> What the task asks
Since the pictures are not wanted, copy only the text of every record exactly.

>>>>

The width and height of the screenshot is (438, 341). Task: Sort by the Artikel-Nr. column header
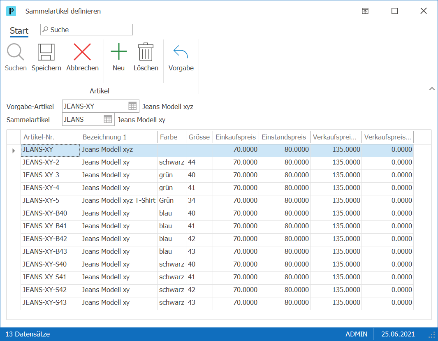coord(50,137)
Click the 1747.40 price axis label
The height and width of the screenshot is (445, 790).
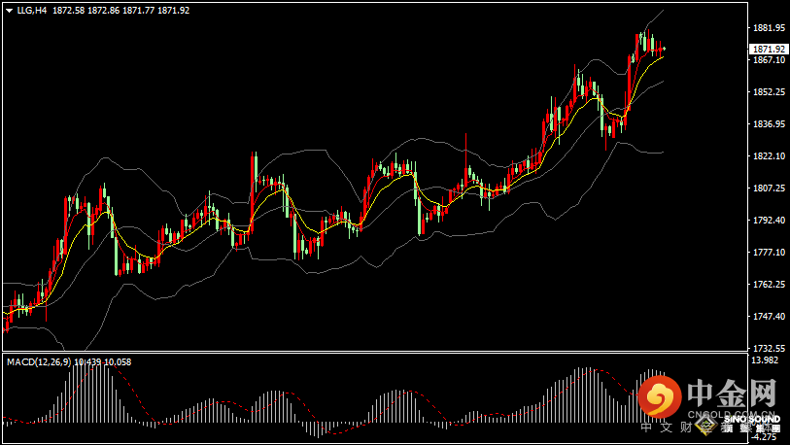click(768, 317)
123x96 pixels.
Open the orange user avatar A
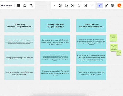pyautogui.click(x=119, y=6)
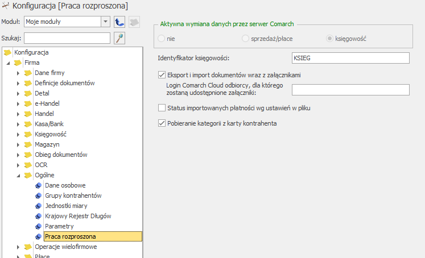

<<<<

> Response area
The width and height of the screenshot is (438, 341). Task: Sort by the Artikel-Nr. column header
coord(50,137)
Click the 1747.40 price axis label
The height and width of the screenshot is (445, 790).
click(768, 317)
123x96 pixels.
Open the orange user avatar A
pyautogui.click(x=119, y=6)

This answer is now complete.